La noche del Maracaná ya tiene acento mendocino. Independiente Rivadavia logró una victoria que trasciende el resultado: venció a Fluminense en el mítico Estadio Maracaná y escribió, sin exageraciones, la página más importante en la historia del fútbol de la provincia.
El equipo dirigido por Alfredo Jesús Berti no solo consiguió un triunfo resonante en suelo brasileño, sino que lo hizo en un escenario reservado para gestas mayores. No fue una victoria más: la Lepra se metió en un grupo muy reducido de equipos argentinos capaces de imponerse en el Maracaná, junto a gigantes como Club Atlético Independiente, Argentinos Juniors, Boca Juniors, River Plate, Central Córdoba y Lanús.
El desarrollo del partido también tuvo condimentos épicos. Independiente Rivadavia debió sobreponerse a un inicio adverso, resistir la presión de uno de los equipos más fuertes de Brasil y, lejos de replegarse, mostró personalidad para dar vuelta la historia. Fue carácter, fue convicción y también fue fútbol en un contexto de máxima exigencia.
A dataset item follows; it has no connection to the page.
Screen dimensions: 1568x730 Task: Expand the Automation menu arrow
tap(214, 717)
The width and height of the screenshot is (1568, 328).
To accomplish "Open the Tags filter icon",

Tras el encuentro, el entrenador de Fluminense, Luis Zubeldía, reconoció el mérito del conjunto mendocino: "Ellos son buenos en eso", señaló, en referencia a la capacidad del equipo para competir y golpear en momentos clave.
El impacto de este resultado va más allá de los tres puntos. Posiciona a Independiente Rivadavia en la escena continental y pone al fútbol mendocino en un lugar que pocas veces ocupó. Porque ganar en el Maracaná no es para cualquiera. Y desde ahora, la Lepra puede decir que lo hizo.